_What is needed_: Please copy each line below that contains the word "agent".

_Records for the task_:

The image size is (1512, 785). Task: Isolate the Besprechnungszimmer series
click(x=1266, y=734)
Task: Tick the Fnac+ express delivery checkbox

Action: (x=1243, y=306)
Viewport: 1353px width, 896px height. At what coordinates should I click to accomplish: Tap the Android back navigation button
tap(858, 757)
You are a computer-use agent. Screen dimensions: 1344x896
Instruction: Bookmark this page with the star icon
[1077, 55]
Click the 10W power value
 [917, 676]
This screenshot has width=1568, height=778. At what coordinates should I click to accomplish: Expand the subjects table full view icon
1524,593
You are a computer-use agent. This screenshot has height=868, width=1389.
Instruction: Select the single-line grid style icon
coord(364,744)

_Finished task_:
You are a computer-use agent. Screen dimensions: 1344x896
You are a computer-use agent. This screenshot has height=868, width=1389.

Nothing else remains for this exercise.